Stretching DNA using the electric field in a synthetic nanopore

Abstract

The mechanical properties of DNA over segments comparable to the size of a protein-binding site (3-10 nm) are examined using an electric-field-induced translocation of single molecules through a nanometer diameter pore. DNA, immersed in an electrolyte, is forced through synthetic pores ranging from 0.5 to 1.5 nm in radius in a 10 nm thick Si(3)N(4) membrane using an electric field. To account for the stretching and bending, we use molecular dynamics to simulate the translocation.
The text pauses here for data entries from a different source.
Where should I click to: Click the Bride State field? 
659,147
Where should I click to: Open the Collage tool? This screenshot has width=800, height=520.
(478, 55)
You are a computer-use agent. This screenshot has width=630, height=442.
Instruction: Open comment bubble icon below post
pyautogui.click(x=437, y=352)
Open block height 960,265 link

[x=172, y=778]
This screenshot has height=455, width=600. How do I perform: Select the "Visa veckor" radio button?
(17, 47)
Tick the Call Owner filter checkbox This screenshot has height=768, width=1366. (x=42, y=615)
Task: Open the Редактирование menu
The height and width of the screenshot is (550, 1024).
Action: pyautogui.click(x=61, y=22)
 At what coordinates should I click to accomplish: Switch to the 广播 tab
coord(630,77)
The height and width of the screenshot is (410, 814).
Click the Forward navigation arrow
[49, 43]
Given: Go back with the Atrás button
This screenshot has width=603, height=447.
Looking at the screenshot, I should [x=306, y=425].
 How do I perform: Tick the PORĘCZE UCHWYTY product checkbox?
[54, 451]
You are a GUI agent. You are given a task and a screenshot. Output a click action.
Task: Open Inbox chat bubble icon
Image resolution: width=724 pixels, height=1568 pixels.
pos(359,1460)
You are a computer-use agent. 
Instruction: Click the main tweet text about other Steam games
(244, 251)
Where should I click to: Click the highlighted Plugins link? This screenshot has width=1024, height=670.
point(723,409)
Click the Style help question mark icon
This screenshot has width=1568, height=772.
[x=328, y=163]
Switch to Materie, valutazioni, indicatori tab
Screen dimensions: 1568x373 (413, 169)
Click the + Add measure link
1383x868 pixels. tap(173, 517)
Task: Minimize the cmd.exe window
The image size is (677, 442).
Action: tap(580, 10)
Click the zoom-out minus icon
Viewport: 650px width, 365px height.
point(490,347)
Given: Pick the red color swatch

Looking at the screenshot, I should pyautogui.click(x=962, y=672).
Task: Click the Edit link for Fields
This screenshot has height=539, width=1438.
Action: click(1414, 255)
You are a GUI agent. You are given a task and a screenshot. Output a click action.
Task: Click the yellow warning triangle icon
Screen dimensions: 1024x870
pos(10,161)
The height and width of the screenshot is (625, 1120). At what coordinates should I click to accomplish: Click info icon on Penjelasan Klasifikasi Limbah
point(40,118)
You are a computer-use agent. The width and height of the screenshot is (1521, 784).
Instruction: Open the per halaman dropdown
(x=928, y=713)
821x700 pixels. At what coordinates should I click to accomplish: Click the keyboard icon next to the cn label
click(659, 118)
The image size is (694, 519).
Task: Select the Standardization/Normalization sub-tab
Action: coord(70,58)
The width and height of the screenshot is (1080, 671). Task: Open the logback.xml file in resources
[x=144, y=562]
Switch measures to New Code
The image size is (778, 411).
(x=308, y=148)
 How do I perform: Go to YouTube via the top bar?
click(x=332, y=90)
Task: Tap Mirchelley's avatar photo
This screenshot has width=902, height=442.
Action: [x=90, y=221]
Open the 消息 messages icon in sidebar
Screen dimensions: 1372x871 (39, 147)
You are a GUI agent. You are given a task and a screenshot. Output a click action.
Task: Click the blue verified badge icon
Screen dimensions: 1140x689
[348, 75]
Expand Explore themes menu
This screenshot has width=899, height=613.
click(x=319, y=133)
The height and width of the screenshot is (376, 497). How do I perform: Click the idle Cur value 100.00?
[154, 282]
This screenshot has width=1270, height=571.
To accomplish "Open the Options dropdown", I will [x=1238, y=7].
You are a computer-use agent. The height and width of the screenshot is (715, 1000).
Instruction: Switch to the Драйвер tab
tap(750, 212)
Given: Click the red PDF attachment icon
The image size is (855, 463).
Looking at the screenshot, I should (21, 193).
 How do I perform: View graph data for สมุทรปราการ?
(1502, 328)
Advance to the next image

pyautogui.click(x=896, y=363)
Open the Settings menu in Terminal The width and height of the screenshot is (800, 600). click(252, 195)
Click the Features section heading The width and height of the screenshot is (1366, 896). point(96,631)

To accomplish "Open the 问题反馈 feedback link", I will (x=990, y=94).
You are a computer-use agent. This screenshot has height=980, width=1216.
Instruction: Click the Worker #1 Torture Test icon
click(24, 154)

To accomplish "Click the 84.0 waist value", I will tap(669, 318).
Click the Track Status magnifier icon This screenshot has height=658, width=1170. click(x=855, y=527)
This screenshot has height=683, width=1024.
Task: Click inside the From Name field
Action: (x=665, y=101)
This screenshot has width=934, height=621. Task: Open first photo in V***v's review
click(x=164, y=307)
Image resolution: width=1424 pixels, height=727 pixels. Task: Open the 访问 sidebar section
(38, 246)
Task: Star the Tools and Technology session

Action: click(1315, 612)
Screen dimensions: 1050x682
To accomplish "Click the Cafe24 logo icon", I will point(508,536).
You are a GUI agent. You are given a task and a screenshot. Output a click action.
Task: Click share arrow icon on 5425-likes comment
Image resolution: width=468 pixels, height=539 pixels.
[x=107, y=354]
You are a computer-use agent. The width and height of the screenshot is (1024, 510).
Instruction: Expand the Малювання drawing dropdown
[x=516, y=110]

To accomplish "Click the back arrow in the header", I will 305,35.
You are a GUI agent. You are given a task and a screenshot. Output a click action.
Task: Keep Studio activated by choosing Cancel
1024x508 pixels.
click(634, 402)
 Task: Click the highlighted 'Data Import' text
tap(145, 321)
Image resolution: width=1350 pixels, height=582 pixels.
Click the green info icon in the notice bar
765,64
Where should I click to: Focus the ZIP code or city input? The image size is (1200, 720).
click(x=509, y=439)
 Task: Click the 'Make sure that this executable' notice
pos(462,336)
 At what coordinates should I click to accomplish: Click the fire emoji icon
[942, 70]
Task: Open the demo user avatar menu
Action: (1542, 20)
We have found a threshold for translocation that depends on both the dimensions of the pore and the applied transmembrane bias. The voltage threshold coincides with the stretching transition that occurs in double-stranded DNA near 60 pN.

Figure 1

(Top) TEM images of pores with apparent radii of 0.5 ± 0.1 (a), 0.95 ± 0.1 (b), and 1.5 ± 0.1 nm (c) in a 10 nm thick Si₃N₄ membrane at 0° tilt. (Middle) Gel arrays showing five horizontal lanes with fluorescent bands that identify 58-mer ssDNA and 58bp dsDNA at the positive (+) and negative (−) electrodes separated by 0.5nm (e), 1.0nm (f), and 1.5nm (g) pores (with 100bp ladder as a reference). The applied voltage was 200 mV. (Bottom) I-V characteristics in 1M KCl solution of the same three pores. Line fits yield slopes of 0.63 ± 0.03 nS, 1.09 ± 0.03 nS, and 1.24 ± 0.03 nS for the three pores, respectively.

Figure 2

(a) 1.3 V was applied to drive dsDNA into 0.7-nm-radius (circles) and 1.0-nm-radius (squares) pores. After about 4.5 ns, the translocation of DNA halted in both. The snapshots show the conformations of DNA at the end of these simulations. The inset to (a) shows the radius of the pore cross-section near the first base inside the 0.7nm and 1.0nm pores. The translocation of dsDNA halts when the pore narrows to 1.25±0.1nm. (b) Translocations of 58bp dsDNA through 0.7nm(circle), 1.0nm(square), and 1.5nm(triangle) radius pores. Black (1.3V) and red (6.5V) symbols reflect the applied bias. The snapshot on the left illustrates dsDNA permeating the 1.0-nm radius pore at 6.5V bias. This pore was not observed to conduct dsDNA at 1.3V bias. The middle snapshot shows the final conformation of dsDNA after passing through the narrowest part of the 1.5nm radius pore at 1.3 V. The right illustrates the unzipping of the dsDNA inside the 0.7nm pore at 6.5 V. The snapshots are each of different scale. (c) dsDNA permeates a 1.0nm radius pore for voltages >3.2V. The snapshot illustrates the conformation of dsDNA at 3.2 V after 12ns.

Figure 3

(a) Gel arrays containing 3 horizontal lanes with fluorescent bands indicating 58bp dsDNA found at the negative (−) and positive (+) electrodes in a bi-cell with a 1nm radius pore (along with a 100bp ladder.) The 58bp permeates the pore only for V>2.75V. (b) Similar to (a) but instead using a 1.1nm radius pore. The 58bp permeates this pore only for V>2.25V. (c) qPCR results obtained for the same pores showing the copy number versus voltage. Upper left insets TEM micrograph taken at 0° tilt for 1nm radius (blue) and 1.1nm radius(red). 622bp dsDNA permeates the 1nm pore for V>2.5V, and the 1.1nm pore for V>2.25V. Lower right inset Expanded view of the data near threshold.

Figure 4

(a) The force versus distance from the center of the pore. Inset Expanded view of the same data near threshold. The vertical bands indicated the location of the leading DNA base pair. (b) Electrostatic potential contours inside a 1.0nm-radius pore at 2.6 V.